> [RECORD EXCERPTS]
☆ ☆ ☆ ☆

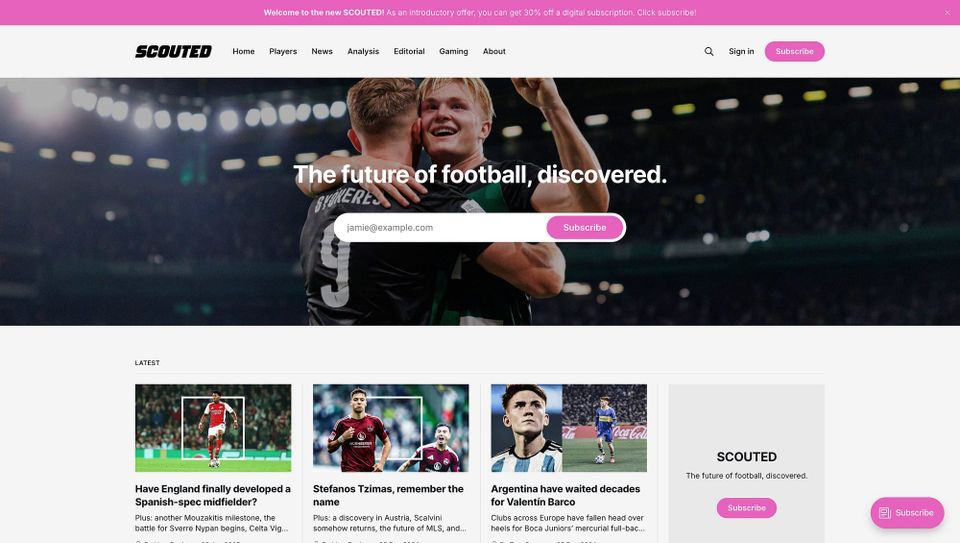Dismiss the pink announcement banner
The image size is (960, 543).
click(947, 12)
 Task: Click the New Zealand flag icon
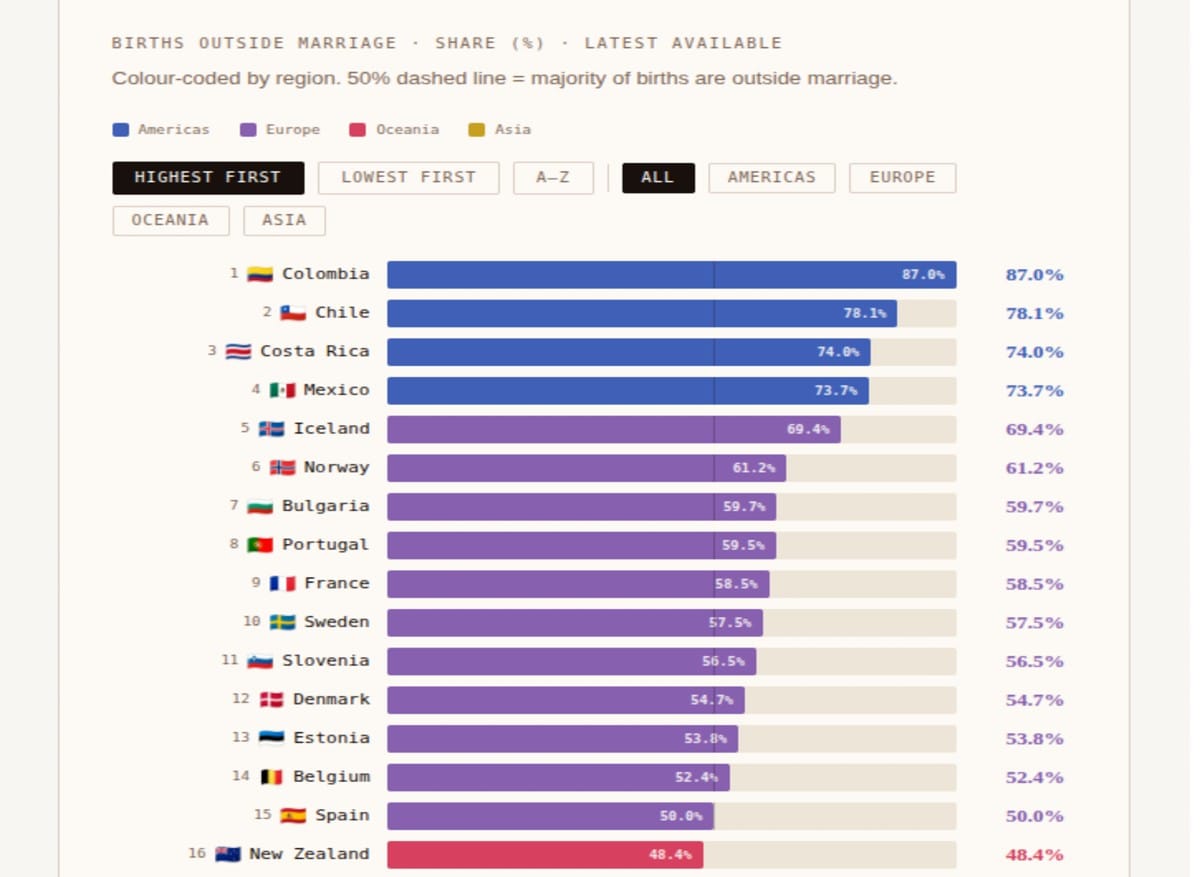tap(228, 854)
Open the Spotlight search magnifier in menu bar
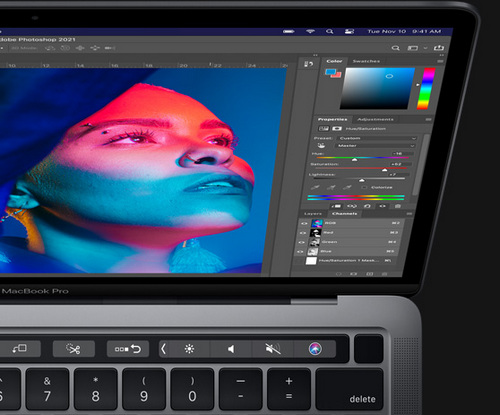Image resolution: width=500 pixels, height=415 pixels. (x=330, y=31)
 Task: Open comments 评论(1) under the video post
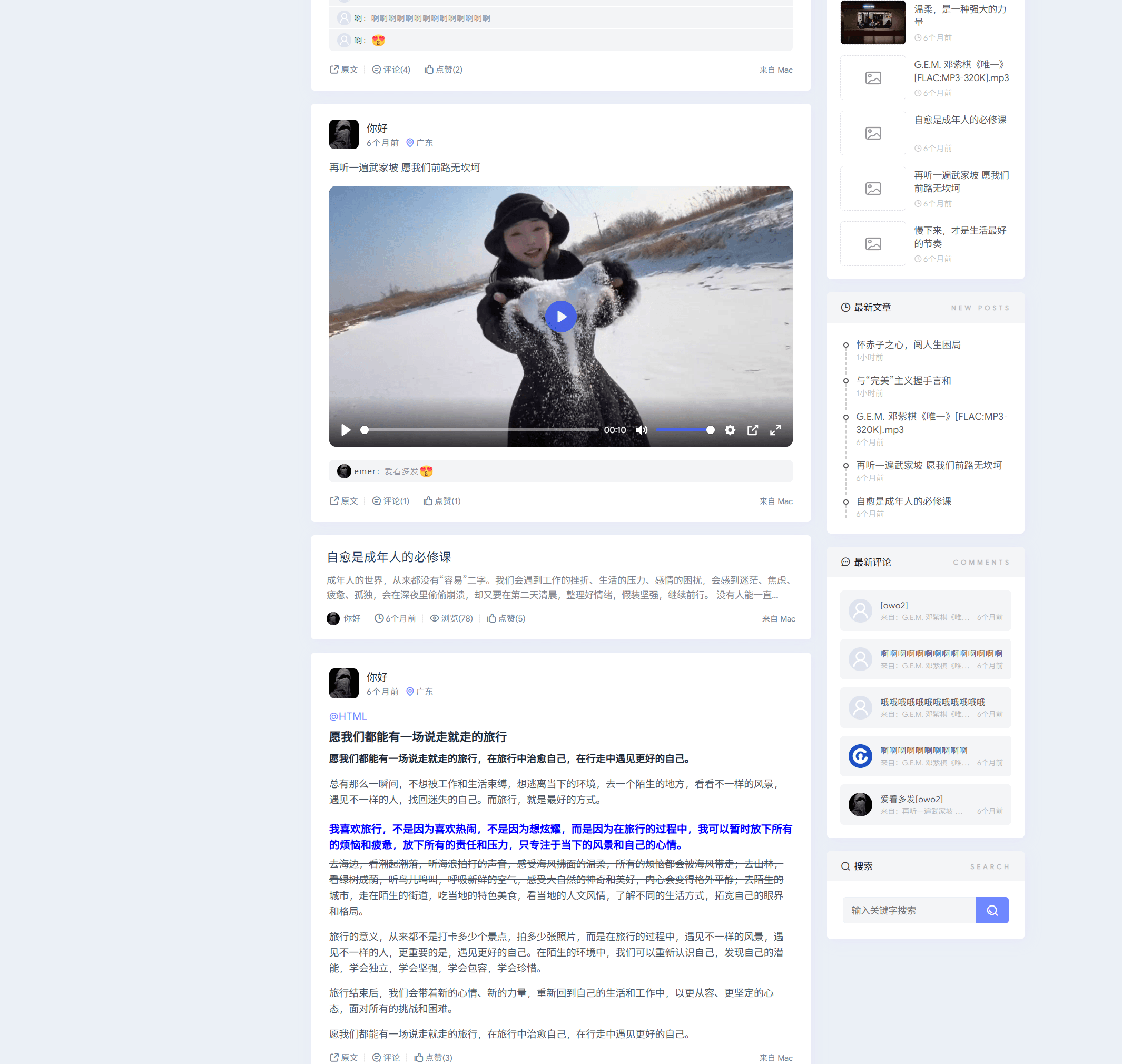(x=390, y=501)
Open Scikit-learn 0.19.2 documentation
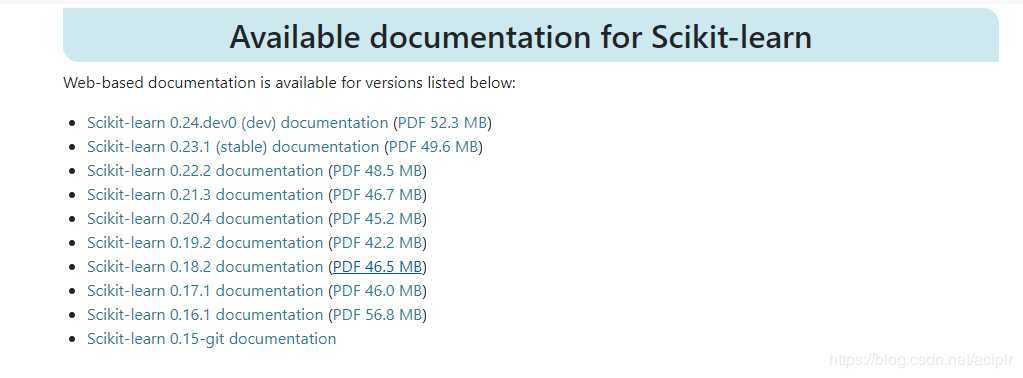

☆ ☆ ☆ ☆

> [WHAT TO DO] Your task is to write out, exactly and without pictures, only the lines from the one holding "Task: Open comments" to the last line of the data.

> [FINISHED EXERCISE]
 Task: Open comments 评论(1) under the video post
(x=390, y=501)
Open Scikit-learn 0.19.2 documentation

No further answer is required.